Arrivés en région lyonnaise, au gré d'une invitation amie un dimanche de début 2009, en plein hiver, faire une incursion en Saône-et-Loire, région que nous avions découverte il y a quelques années lors de vacances estivales. Quitter ce cocon et laisser germer doucement les idées, les envies, les projets. Se frotter à leur réalisation avant l'été, en vain. Oublier, tester autre chose, finalement y revenir. Voyager, laisser grandir. Rentrer, et en échangeant avec ces mêmes amis remettre un peu d'énergie dans ce projet, sentir que oui, c'est bien ce que nous voulons l'un et l'autre - et les enfants aussi par la même occasion.

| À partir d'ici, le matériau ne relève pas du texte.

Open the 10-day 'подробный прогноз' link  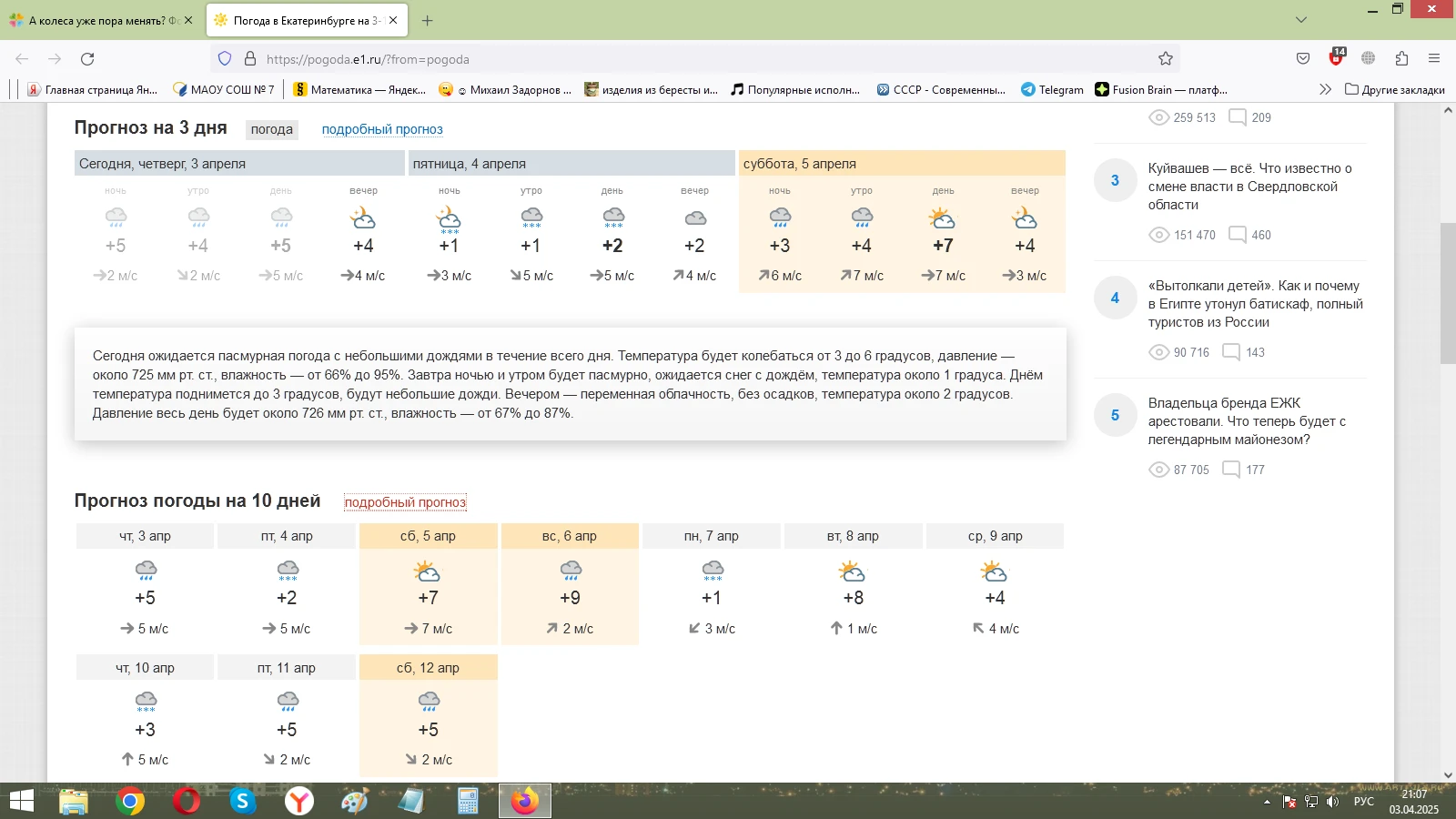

Programmer de nouvelles visites, partir un samedi matin sans grand enthousiasme après que mon époux ait estimé les biens ciblés trop petits. Allions-nous parvenir à nous entendre, lui et l'envie de grands espaces, moi et l'envie d'un espace raisonnable.
A la deuxième, c'était celle-là.
La couleur de ses pierres. Les arbres du jardin, le tilleul visible depuis la fenêtre de la cuisine. La pierre d'évier. Le four à pain. Les dépendances qui un jour pourraient accueillir atelier et grandes tablées. Le puits. Le portail en chataîgnier. La vue depuis le jardin, sans limite, rien qui ne retienne le regard.
Je retrouvais des éléments de celle au sein de laquelle je m'étais sentie tout de suite bien. Je crois que c'est grâce au tilleul, point commun.
Ce samedi matin, repartir. Première étape de ce chemin en famille. Un SMS de nos amis, partis en voyage, qui nous assurent de leurs pensées. Signer le compromis.
Rentrer, et le long du chemin laisser mon regard suivre le cours du ruisseau qui serpente dans les herbes.